In April, 320 families collected 270 pounds of food apiece, meaning the pantry distributed a total of 86,400 pounds of food in three days, Matthaei said.

“They were kind of shocked, in a good way, at the amount of food they were getting,” she said.

The revamped distribution method limits face-to-face contact by having volunteers outfitted with masks and gloves push carts piled high with groceries to the pantry’s parking lot and then collecting clients’ names and addresses. Clients are asked to load the items into their own vehicles and deposit the carts near the building.

Volunteers and staff then sanitize the carts and load them back up with groceries for the next family.

To avoid long lines, the pantry crew in April loaded a bunch of carts ahead of time “so we were pretty much ready at 9 a.m. to start pushing food out the door,” Matthaei said.

“It’s an essential business, and I’m really glad we’ve been able to keep doing it in some fashion,” Kowieski said. “We are still serving those in need the best we can.”

A lack of access during the pandemic to donated produce nearing expiration from local grocery stores has resulted in a shift to a greater percentage of nonperishable food, Kowieski said.

“It’s a lot of canned fruits and vegetables, but that’s just going to have to do for now,” she said.

Still, each family received about 60 pounds of frozen meat, as the supply chain has not been an issue yet for the pantry, Matthaei said. The major suppliers for St. Francis, the largest food pantry in western Wisconsin, are Eau Claire-based Feed My People Food Bank and The Emergency Food Assistance Program operated by the U.S. Department of Agriculture.

Matthaei credited community donations for helping the pantry get by this spring after two its major sources of support — annual food drives by the U.S. Postal Service and the Boy Scouts — were canceled because of concerns about the coronavirus.

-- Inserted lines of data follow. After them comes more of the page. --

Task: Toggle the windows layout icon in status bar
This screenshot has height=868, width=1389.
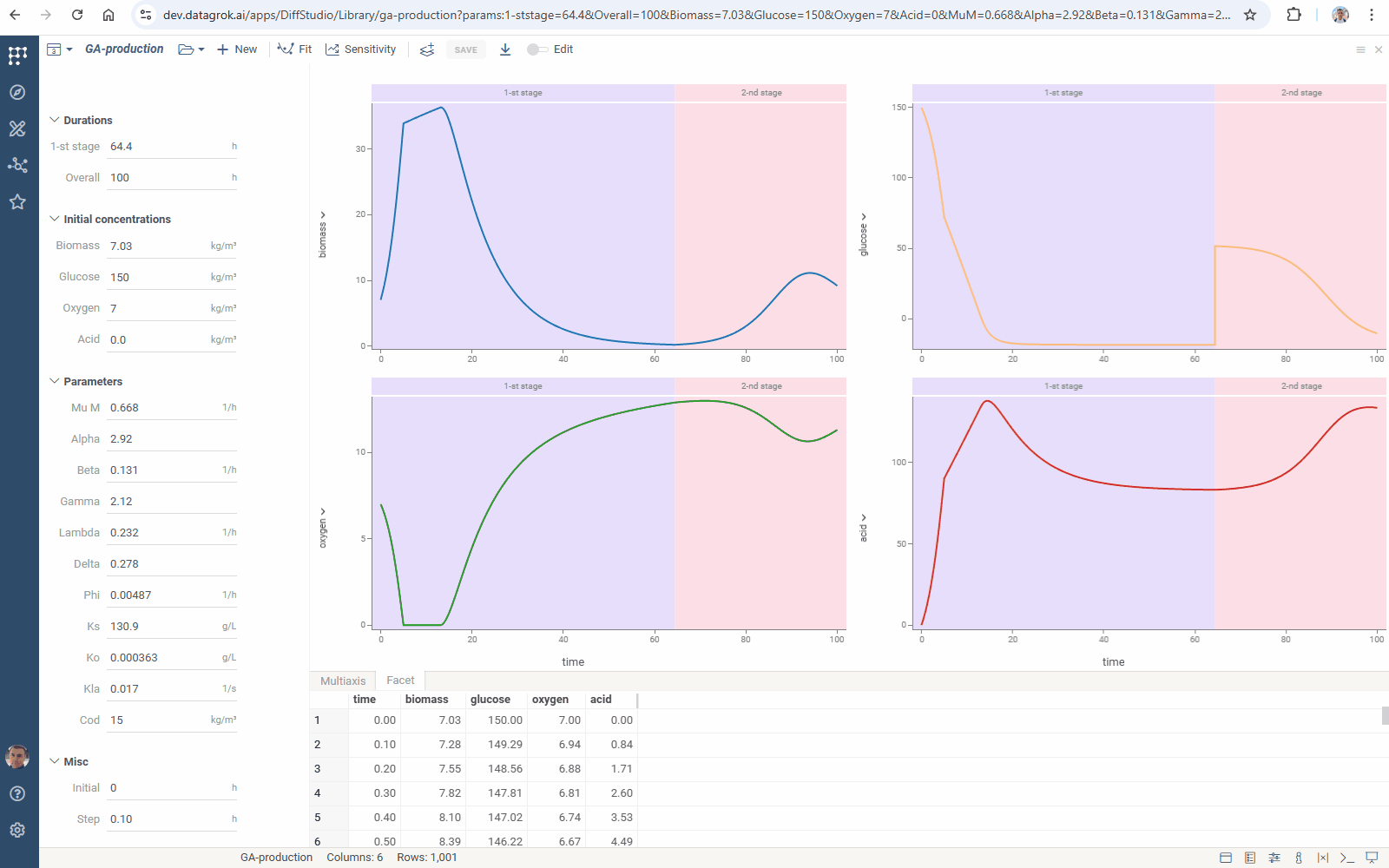Action: tap(1226, 858)
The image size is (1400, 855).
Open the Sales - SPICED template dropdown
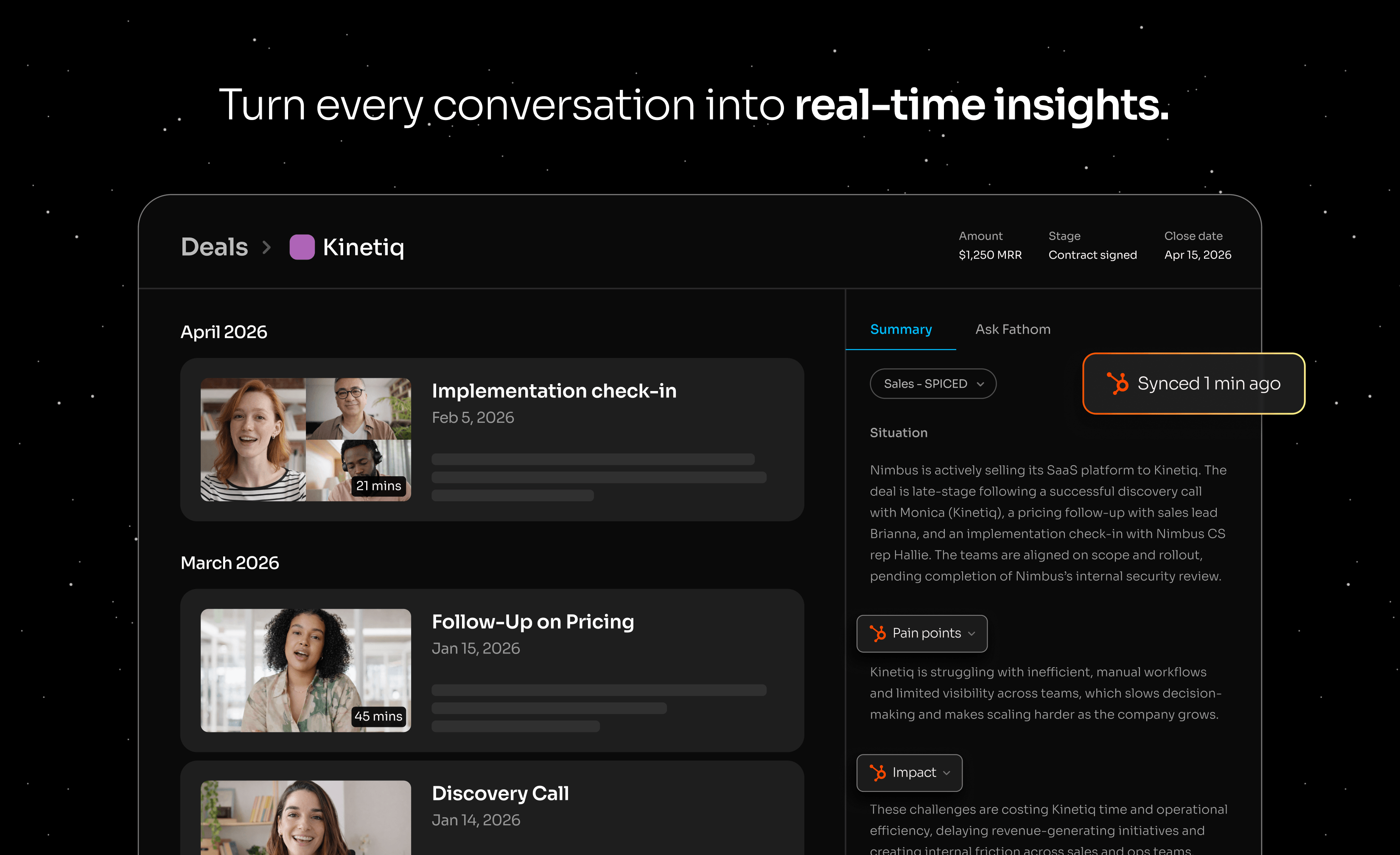(932, 383)
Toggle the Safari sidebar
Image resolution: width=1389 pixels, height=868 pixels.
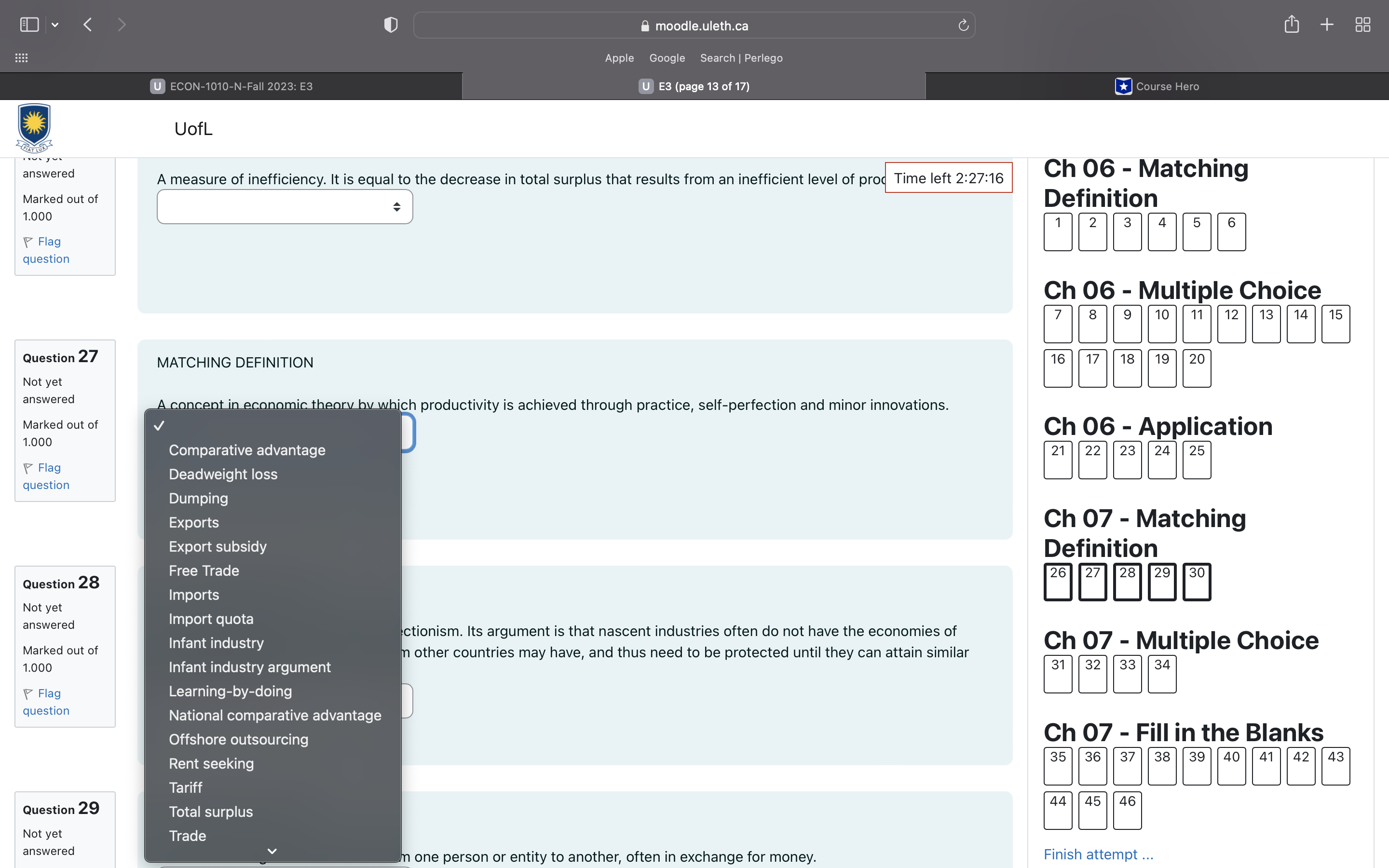pos(29,24)
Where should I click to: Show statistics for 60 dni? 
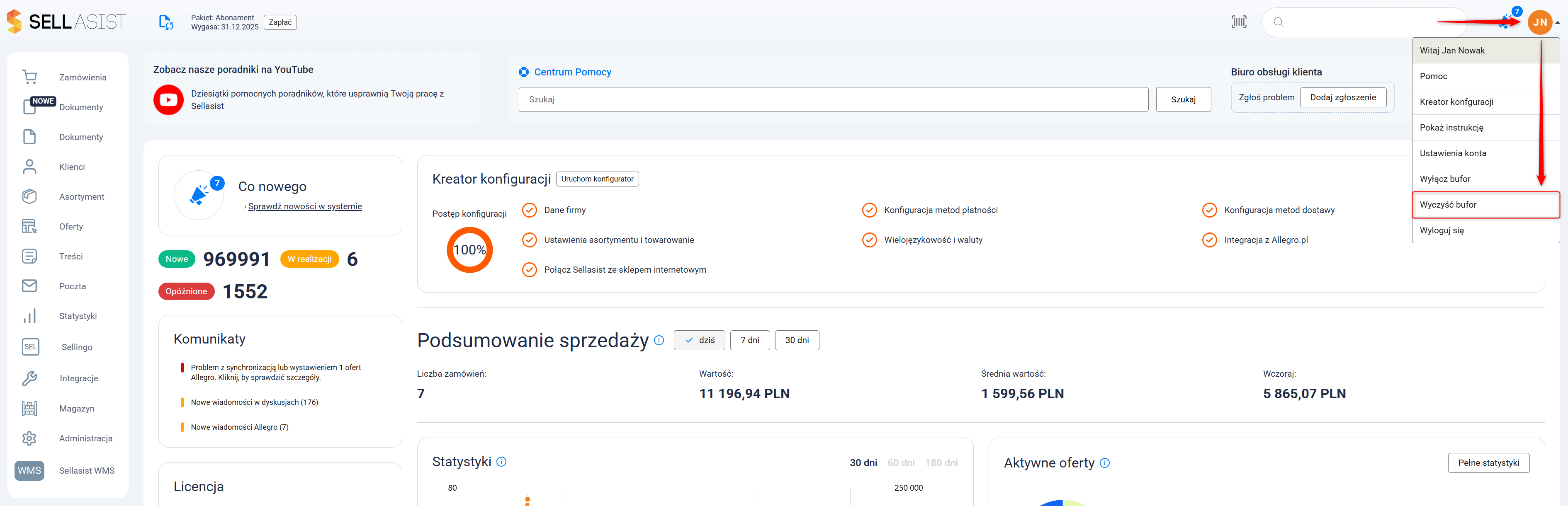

Despite the sudden lack of personal choice and the relative inconvenience of collecting a month’s worth of food at a time, Matthaei said families served by St. Francis were appreciative of the groceries as well as the pantry’s initiative in finding a way to maintain the supply of food through a difficult time with unprecedented restrictions on contact among people.

“Considering all of the changes, it was very well-received. We didn’t have anybody trying to return things, which we feared,” Matthaei said, noting that families were encouraged to give items they didn’t want to other people who would use them.”

The next distributions are set for May 18, 20 and 22, from 9 a.m. to 1 p.m. on Monday and Wednesday and from 9 a.m. to noon on Friday.

So far, demand hasn’t changed much from the normal level despite the surge in layoffs, furloughs and temporary pay cuts in the Chippewa Valley and nationwide.

Matthaei speculated that could be the result of federal stimulus payments and increases in other food aid programs and that demand could rise sharply when those extra benefits expire.

In the meantime, she said, pantry officials already have begun planning how to “slowly start getting back to a new normal once things start opening up.”